The Star Tripper orbiting Arcadia in tandem with Star Runner was hard to miss, especially in the dawn and evening sky. Along with that success, the government now announced the finding of six more colony planets. Identification of those was under way.
The Arcadia government also released JieMin’s map, though only showing the locations of known colonies, and without the bubbles. Looking at that map, Arcadia’s strategic location would be evident to some people, but Milbank’s government made sure to point it out.
The Arcadia news wires went nuts.
Of course, all the Arcadia news wires could be picked up on Amber and Earthsea as well.
Valery Laurent called Milbank to congratulate him on Arcadia’s successes and to inquire about progress with Amber.
“We’re not there yet, Valerie, but we’re working on it. I hope all this news will get some things moving over there.”
Laurent nodded.
“There’s one mor
e thing I should mention, Rob. In addition to QE radios on the colonies, I think we need to try mounting QE radios on those ships of yours.”
“That would be a good move, I think, Valery. Then ships could get in touch if they had problems and had to drop out of hyperspace out in the middle of nowhere. They could tell us where they were, so we could go rescue them.”

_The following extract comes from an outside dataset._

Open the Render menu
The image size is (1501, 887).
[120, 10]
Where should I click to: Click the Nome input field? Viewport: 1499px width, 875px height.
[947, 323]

“Oh, it’s more than that, Rob. I think it’s been everybody’s assumption, but we don’t actually know that QE radios don’t work in hyperspace. Some people believe they will. That it would violate some rule of something or other if they didn’t. Conservation of spin or parity or something.”
That rocked Milbank back in his chair.
“That, that would be incredible,” he said.
“Yes, rather than six weeks in transit out of touch with the universe, people could stay in touch, do business, attend meetings, all while in transit. You just couldn’t go outside.”
“That would change a lot, Valery. We need to try it as soon as we can.”
“I agree, Rob,” Laurent said. “Whenever you can get a shuttle free. It doesn’t even need power and cooling capability. For a simple two-channel rig, we have a self-contained unit.”
“And that gives me justification for something else I need to do. Thanks, Valery.”
“You’re welcome, Rob. Stay in touch.”
The news out of Arcadia hit Amber like a brick upside the head. Josephine Sellick’s strategy of delay, of putting together their own version of the agreement, or of building their own hyperspace ships, was backfiring. The promise of an Amber-designed hyperspace ship looked more and more hollow. By the time they had any such thing, even assuming they could duplicate Arcadia’s breakthrough, it would be years down the road. Years of missed opportunities.